Re-mortgaged his house in Hollywood in order to finance The Alamo (1960). While the movie was a success internationally, it lost him a great deal of money personally. For the next four years he had to made one film after another, including The Longest Day (1962) for which he was paid $250,000 for four days work. By early 1962 his financial problems were resolved.
Honored with an Army RAH-66 Helicopter, named "The Duke". Many people attended the naming ceremony in Washington D.C. on Tuesday, May 12th, 1998, including his children and grandchildren, congressmen, the president of the USO Metropolitan Washington, dignitaries and many military personnel. His eldest son Michael Wayne said at the ceremony, "John Wayne loved his country and he loved its traditions".
In 1973 he was honored with the Veterans of Foreign Wars highest award - The National Americanism Gold Medal.
Produced and starred in a 1940s radio show about an alcoholic detective titled "Three Sheets to the Wind".
When he was honored with a square at the Grauman's Chinese Theater in Hollywood the sand used in the cement was brought in from Iwo Jima, in honor of his film Sands of Iwo Jima (1949).
"The Greatest Cowboy Star of All Time" was the caption to a series of comic books dedicated to him. The "John Wayne Adventure Comics" were first published in 1949.

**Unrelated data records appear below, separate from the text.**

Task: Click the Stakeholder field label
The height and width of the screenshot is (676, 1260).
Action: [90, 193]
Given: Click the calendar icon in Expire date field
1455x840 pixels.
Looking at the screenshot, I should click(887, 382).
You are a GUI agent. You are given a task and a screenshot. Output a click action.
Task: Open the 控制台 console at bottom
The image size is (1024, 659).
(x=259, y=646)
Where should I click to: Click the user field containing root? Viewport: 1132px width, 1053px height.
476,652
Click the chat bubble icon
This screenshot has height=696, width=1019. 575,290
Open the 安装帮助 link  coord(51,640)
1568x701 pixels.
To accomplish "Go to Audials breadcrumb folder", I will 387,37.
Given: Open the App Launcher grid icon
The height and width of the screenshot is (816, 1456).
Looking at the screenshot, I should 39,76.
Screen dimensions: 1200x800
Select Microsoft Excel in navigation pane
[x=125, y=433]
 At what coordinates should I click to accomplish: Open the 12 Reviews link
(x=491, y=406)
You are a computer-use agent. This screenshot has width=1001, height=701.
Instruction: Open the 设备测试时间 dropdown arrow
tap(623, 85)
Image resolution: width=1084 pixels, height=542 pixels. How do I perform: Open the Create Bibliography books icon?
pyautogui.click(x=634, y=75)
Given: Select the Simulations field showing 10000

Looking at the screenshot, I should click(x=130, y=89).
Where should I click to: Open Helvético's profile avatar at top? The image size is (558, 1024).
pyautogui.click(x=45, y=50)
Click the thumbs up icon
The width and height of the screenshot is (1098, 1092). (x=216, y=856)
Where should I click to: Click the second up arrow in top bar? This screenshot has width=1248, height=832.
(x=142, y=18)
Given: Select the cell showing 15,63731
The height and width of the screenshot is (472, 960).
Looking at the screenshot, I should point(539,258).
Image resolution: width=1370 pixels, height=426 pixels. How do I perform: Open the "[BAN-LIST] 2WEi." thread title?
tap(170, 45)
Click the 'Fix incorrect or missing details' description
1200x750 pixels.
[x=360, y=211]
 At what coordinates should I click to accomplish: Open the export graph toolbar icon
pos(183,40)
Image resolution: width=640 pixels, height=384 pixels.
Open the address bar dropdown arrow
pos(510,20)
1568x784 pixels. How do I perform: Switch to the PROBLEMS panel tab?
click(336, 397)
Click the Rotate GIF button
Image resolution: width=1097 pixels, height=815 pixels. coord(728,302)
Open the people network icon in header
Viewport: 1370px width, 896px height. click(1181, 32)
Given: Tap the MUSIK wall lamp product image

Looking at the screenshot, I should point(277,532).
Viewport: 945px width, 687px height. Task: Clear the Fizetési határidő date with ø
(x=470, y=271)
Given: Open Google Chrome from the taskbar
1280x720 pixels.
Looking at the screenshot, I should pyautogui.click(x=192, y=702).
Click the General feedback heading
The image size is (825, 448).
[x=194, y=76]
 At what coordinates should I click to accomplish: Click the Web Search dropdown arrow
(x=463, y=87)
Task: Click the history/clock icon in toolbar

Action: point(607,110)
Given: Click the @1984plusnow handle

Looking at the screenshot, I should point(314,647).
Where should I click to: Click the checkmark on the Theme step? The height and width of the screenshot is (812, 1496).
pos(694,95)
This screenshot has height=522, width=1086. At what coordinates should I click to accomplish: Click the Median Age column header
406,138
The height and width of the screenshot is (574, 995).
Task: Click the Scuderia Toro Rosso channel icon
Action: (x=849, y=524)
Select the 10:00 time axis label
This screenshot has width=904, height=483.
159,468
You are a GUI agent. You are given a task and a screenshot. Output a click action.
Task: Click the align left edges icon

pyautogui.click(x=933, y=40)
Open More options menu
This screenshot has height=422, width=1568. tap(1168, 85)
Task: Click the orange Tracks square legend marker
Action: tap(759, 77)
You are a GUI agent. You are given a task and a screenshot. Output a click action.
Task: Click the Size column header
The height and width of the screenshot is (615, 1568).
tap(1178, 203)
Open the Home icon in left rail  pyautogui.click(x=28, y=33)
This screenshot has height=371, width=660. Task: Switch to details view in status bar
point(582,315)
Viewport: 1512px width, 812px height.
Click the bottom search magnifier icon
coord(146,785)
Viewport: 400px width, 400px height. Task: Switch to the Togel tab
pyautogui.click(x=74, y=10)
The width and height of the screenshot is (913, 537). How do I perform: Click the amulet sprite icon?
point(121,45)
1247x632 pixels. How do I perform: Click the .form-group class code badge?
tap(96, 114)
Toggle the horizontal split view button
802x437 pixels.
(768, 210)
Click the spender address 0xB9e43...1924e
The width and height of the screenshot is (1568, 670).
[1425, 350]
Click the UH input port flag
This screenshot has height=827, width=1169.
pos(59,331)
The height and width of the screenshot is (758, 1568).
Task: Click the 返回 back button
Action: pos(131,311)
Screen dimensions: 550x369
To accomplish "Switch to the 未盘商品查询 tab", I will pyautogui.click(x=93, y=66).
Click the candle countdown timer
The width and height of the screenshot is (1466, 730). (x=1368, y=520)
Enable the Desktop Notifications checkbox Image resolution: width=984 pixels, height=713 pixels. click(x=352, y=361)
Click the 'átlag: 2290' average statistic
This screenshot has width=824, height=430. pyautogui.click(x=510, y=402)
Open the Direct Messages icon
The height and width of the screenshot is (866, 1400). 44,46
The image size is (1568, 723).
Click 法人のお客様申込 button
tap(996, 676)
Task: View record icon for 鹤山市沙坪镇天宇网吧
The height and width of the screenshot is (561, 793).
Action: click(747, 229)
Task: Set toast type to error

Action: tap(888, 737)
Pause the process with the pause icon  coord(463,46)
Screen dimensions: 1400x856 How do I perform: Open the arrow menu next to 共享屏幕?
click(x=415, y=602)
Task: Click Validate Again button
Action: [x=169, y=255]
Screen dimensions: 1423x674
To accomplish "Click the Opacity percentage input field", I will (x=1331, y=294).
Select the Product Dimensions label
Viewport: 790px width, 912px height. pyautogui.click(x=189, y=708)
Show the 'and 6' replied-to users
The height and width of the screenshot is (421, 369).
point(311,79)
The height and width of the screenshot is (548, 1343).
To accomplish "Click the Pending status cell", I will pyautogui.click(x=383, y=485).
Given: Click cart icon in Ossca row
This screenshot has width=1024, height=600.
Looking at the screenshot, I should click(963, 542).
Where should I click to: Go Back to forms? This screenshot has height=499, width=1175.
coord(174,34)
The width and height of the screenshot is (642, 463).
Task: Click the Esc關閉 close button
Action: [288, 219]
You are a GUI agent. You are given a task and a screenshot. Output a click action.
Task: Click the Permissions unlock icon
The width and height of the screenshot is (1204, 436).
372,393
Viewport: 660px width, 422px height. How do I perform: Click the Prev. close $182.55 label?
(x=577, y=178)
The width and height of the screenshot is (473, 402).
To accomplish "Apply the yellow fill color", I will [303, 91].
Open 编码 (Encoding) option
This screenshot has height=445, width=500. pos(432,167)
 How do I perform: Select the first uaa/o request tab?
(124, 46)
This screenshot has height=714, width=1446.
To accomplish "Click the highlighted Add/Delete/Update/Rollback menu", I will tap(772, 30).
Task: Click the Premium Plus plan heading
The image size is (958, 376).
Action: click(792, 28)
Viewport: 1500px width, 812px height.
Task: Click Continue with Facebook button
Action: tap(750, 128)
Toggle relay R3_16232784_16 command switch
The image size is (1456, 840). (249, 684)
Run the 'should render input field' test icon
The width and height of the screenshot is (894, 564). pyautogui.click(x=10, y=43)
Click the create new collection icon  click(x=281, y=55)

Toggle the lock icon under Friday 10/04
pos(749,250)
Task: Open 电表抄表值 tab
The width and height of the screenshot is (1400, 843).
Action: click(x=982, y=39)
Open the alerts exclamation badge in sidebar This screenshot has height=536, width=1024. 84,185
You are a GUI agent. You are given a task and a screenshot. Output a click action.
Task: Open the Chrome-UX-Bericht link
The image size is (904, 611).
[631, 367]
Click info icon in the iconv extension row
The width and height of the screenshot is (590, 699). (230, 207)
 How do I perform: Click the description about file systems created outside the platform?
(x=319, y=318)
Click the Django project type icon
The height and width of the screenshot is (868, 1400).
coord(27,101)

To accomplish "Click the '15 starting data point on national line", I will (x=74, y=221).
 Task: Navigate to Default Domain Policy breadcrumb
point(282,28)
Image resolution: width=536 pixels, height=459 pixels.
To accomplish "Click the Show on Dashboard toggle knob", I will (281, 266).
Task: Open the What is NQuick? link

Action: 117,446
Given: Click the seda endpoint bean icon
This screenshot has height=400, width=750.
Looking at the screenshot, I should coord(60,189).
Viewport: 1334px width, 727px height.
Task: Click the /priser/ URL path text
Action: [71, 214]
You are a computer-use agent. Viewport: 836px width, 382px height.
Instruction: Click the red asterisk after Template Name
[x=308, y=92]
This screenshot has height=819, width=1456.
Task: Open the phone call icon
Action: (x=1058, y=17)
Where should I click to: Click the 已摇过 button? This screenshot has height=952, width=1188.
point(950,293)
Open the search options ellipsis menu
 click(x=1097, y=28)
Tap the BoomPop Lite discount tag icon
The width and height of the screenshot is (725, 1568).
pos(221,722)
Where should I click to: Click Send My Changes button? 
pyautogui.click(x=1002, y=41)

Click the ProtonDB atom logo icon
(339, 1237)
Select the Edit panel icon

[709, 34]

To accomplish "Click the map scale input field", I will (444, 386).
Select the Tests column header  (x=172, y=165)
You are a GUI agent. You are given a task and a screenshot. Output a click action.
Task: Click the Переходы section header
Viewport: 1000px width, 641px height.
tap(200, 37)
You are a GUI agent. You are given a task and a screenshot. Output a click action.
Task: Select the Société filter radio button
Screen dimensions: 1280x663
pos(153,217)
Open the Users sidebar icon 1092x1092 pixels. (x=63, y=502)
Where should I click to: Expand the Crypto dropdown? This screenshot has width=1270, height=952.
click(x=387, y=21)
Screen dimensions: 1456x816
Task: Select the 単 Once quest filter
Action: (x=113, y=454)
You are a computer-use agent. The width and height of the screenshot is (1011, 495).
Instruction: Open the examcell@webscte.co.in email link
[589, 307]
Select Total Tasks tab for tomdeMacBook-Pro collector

His image appeared on a wide variety of products including: 1950 popcorn trading cards given at theaters, 1951 Camel cigarettes, 1956 playing cards, Whitman's Chocolates and - posthumously - Coors beer. The money collected on the Coors beer cans with his image went to the John Wayne Cancer Institute. One of the most unusual was as a puppet on "H.R. Pufnstuf" (1969), who also put out a 1970 lunch box with his image among the other puppet characters.
Barry Goldwater visited the set of Stagecoach (1939) during filming. They had a long friendship and in 1964 Wayne helped in Goldwater's presidential campaign.